As the holder of a season pass to all Patriots games, Pratt recognized that the first game of the season, held on September 7th, would be a major one for fans. Last year’s championship Super Bowl banner was unveiled at the game, marking the fifth such distinction for the storied team. The tickets were for seats at the 30-yard line, just over 20 rows behind the Patriots bench. Similar tickets on StubHub were selling for $725 each. With tickets going at such a price, Pratt saw it as the perfect time to raise money for local charities, and he saw the food pantry and the Lionness Club as suitable recipients. 
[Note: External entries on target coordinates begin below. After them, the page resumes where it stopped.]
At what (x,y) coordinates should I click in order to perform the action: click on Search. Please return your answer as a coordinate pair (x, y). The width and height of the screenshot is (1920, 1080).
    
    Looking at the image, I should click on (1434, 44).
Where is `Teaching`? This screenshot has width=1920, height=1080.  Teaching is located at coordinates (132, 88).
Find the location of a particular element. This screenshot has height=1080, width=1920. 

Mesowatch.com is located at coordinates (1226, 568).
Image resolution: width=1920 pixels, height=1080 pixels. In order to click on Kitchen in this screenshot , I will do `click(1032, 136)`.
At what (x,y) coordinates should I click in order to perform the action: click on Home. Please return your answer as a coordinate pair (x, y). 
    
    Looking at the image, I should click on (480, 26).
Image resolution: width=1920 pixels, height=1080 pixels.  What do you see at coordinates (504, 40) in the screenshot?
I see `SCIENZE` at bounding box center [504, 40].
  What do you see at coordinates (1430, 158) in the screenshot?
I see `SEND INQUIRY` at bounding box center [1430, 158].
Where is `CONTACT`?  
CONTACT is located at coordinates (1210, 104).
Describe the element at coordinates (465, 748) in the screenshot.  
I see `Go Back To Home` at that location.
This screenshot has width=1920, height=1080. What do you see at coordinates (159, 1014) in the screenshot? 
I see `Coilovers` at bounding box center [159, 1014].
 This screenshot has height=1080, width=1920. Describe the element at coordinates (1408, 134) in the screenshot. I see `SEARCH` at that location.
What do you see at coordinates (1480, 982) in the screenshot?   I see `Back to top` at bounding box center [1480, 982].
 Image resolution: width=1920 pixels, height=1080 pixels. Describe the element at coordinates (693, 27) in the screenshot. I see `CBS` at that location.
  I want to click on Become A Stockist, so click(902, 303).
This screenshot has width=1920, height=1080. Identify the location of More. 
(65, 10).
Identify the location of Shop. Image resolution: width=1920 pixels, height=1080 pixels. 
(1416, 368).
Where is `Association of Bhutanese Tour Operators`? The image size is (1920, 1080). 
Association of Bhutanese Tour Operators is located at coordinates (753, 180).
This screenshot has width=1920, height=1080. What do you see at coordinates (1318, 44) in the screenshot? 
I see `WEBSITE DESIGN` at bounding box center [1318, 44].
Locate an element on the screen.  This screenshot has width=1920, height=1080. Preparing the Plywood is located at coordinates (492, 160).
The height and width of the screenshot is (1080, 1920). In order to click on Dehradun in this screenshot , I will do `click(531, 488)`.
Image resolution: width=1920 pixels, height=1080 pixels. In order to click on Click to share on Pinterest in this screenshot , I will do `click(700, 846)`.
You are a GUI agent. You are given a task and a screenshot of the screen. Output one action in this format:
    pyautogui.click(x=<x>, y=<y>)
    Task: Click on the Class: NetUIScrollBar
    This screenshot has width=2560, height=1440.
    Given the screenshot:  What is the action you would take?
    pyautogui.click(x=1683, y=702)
“I wanted to do something special with those tickets to help two organizations that do such an amazing job helping so many people in our community,” Pratt said. “I know that one hundred percent of the money goes to people in this area, which is pretty awesome.” He said that most national organizations take percentages of donations for administrative costs, thereby reducing the amount that makes it to those in need. Neither the Lioness Club nor the food pantry engage in such a practice, and, in fact, the food pantry is often able to get matching funds for donations, effectively doubling any contributions. “That’s why they’re my go-to charities. They help people directly in need in our area,” Pratt explained.

“Many of our community members will benefit, both through the food pantry and Lionness charities,” said Lionness Theresa Brown. 

Father David Sivret, coordinator of the food pantry, said that the money will go toward purchasing food for the impoverished and toward maintenance. The building that houses the food pantry has received several upgrades and expansions over the past few years in an attempt to create more space for food, however, challenges still remain. Over the past weekend, volunteers put in a subfloor beneath one of the freezers after detecting a six inch “glacier” had accumulated below the cement and was in the process of lifting the floor up. 

While missing the game himself was “literally painful,” Pratt is pleased that the auction made two community members particularly happy. He said it felt especially appropriate that the winners – Paul and son Ryan Cavanaugh – were former Silverado enthusiasts. “Ryan was an original member of the Silverados when we first started,” said Pratt, who is still the coach of the youth football team. “He was my star running back.” He added that Paul filmed all of the games. “I’m thrilled that they won.”

Between having his former Silverados companions win the tickets and being able to contribute to community members in need, Pratt said the experience was well worth the investment. “It gave me more joy than going to the game.”